どうやって見かけ上残業が減るか?という技術やテクノロジーは発達する可能性が高い。
5.認定看護師の取り合いが発生する
加算のために名ばかりの当直医をおいている、比較的重症度の低い施設は加算5に切り替えることになろう。
特定加算5の取得要件は概ね緩そうだが、認定看護師が1名必要なところが難点である。
認定看護師1名だけ雇用しても、離職された場合、一気に加算が落ちてしまう。
最低2名を雇用しようと、各病院が確保に走るのではなかろうか。
【余談:身体抑制による減算だと?】
全ての病棟において、身体抑制の廃止および縮小を目指していく方針となっている。
▽当該医療機関において、「患者または他の患者等の生命・身体を保護するため緊急やむを得ない」場合を除き、身体的拘束を行ってはならない
▽上記の身体的拘束を行う場合には、その「態様」「時間」「拘束時の患者の心身の状況」「緊急やむを得ない理由」を記録しなければならない
▽身体的拘束とは、抑制帯など「患者の身体または衣服に触れる何らかの用具を使用して、一時的に当該患者の身体を拘束し、その運動を抑制する行動の制限」をいう
▽当該医療機関において、身体的拘束最小化対策に係る専任の医師および専任の看護職員から構成される「身体的拘束最小化チーム」を設置する
上記文言では、抑制には”スタッフの安全”については触れられていない。
ドせん妄+挿管患者で、せん妄を抑えるために、いつもよりちょっと早いタイミングでの抜管に踏み切ることもしばしばある。しかし、あの”Cowboy Extubation”で、何度もヒヤヒヤしたことか…自身も首を掴まれたときは流石に危ないなと思った。
というわけで、ICUでは薬剤による化学的身体拘束が増えそうな予感がする。
(なお、こういう身体的拘束最小化チームなど、加算や減算のために無限に仕事を増やすことは良いと思えない)
【コメント】
・どうも、ちゃんと重症患者をみているICUに加算をあげることで病床を削減して集約化したい、という意図のように思う。個人的な雑感では、長期では不可避だが、短期では一部の病院が出血を強いられるな、という印象。そもそも1を5に落とさないといけない、という集中治療室とは…?

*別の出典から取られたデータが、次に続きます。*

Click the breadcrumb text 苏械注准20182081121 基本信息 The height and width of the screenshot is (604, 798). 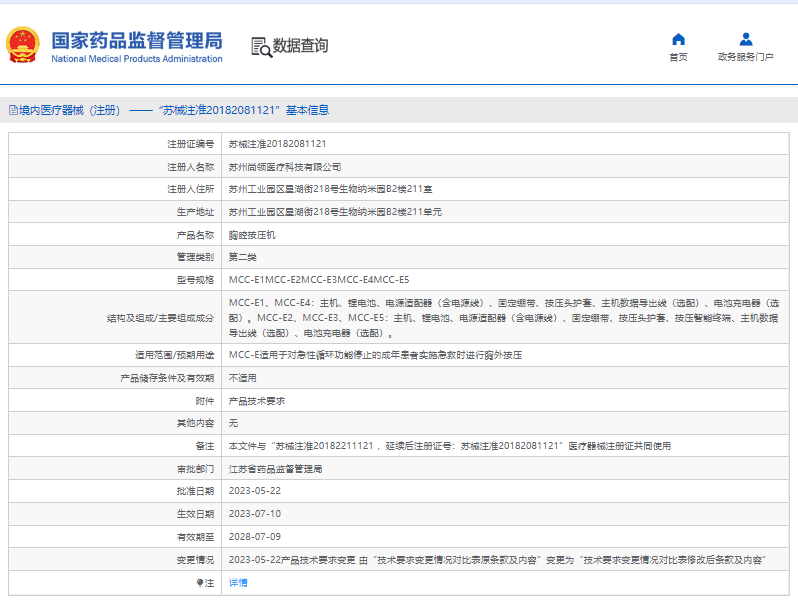click(243, 110)
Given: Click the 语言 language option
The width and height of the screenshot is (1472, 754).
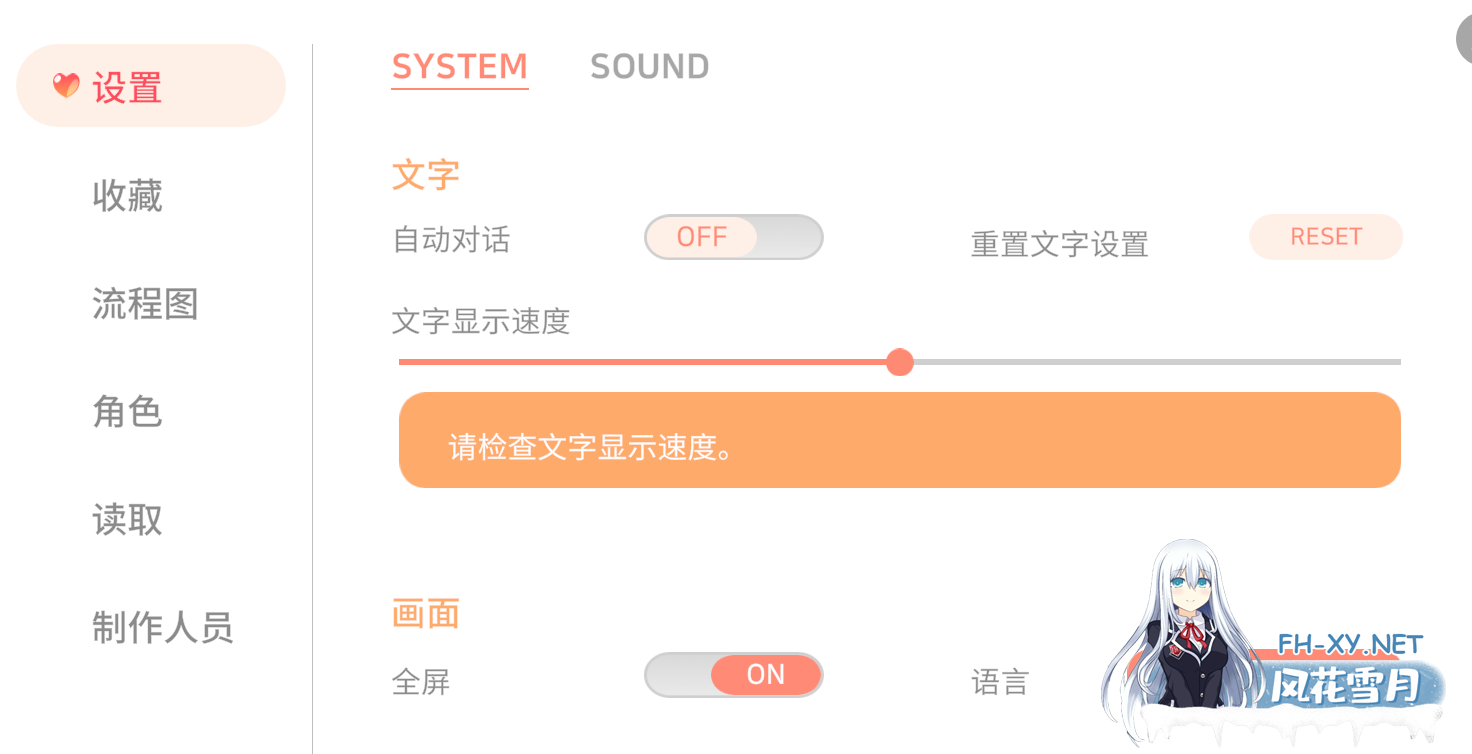Looking at the screenshot, I should (x=1000, y=681).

・ある程度、資金力がある組織でER/ICUを多数さばいていく人を集約する必要がある。しかし、この人を集約ために人件費がかかるし、病院利益は国の方針により圧迫される傾向にある。赤字にあえぐ公立病院や、そもそもの人的リソースが乏しい地方病院のICUは厳しい。都市部(県庁所在地ではなく)の大きな医療法人グループか、あるいは安く労働力が得られる大学病院はなんとかなるだろう。そのうえ、長期的には、さらにERとICUにおいて内部人材を教育してチームを継続させていく必要がある(そんなことが可能な施設あるのか?????)。
・なお、宿直許可を得たとしても実態が当直であれば、当然のごとく当直代を支払う必要があり、宿直許可も取り消されるであろう。

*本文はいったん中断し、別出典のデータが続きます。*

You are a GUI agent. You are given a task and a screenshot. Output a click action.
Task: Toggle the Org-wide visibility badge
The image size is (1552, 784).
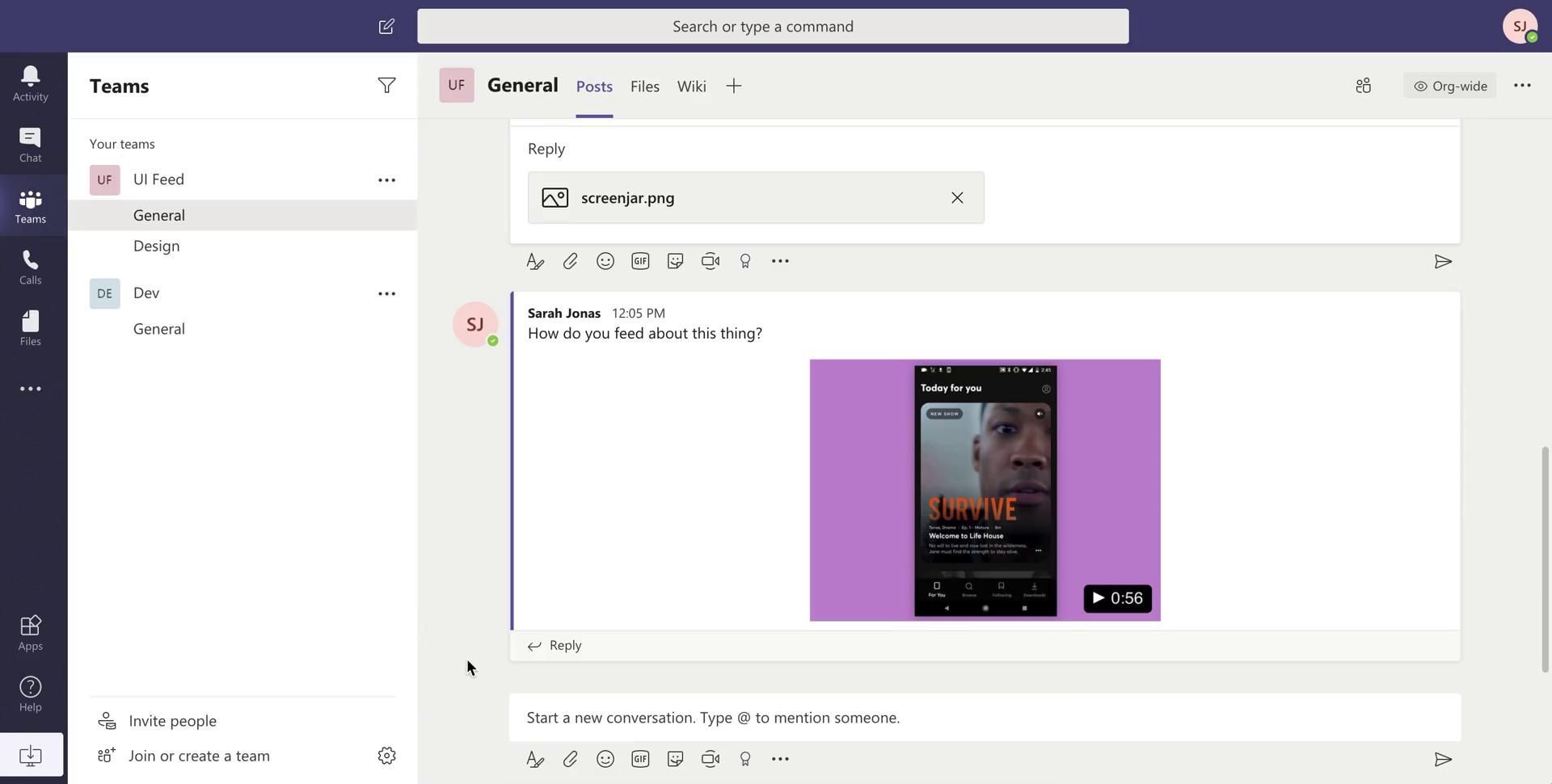pyautogui.click(x=1450, y=86)
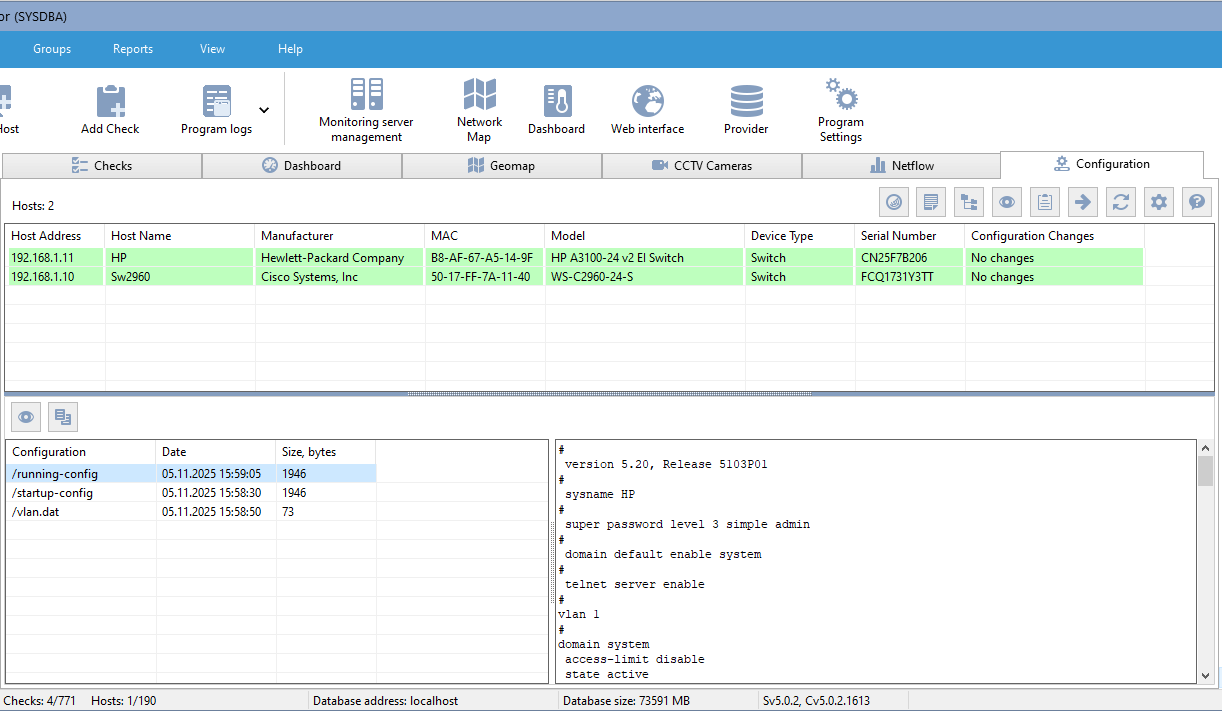
Task: Click the clipboard icon in Configuration toolbar
Action: pos(1044,201)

・そういえばNPの存在について書かなかった。NPの恩恵を受けるのは主に外科系だろう。集中治療もニーズはあるのだが、組織の初期段階で医者として求められる立場から、組織の成熟に伴って楽しくなさそうな業務へ移っていく、ということが目に見えるため、NP側から集中治療を選ぶ人は今後もいなさそう。かといって選択できる科を絞るようにすると、NPのなり手も減る。そもそも看護師の頭数もたりていないため、海外のように多数のNPで回していく、というのは無理である。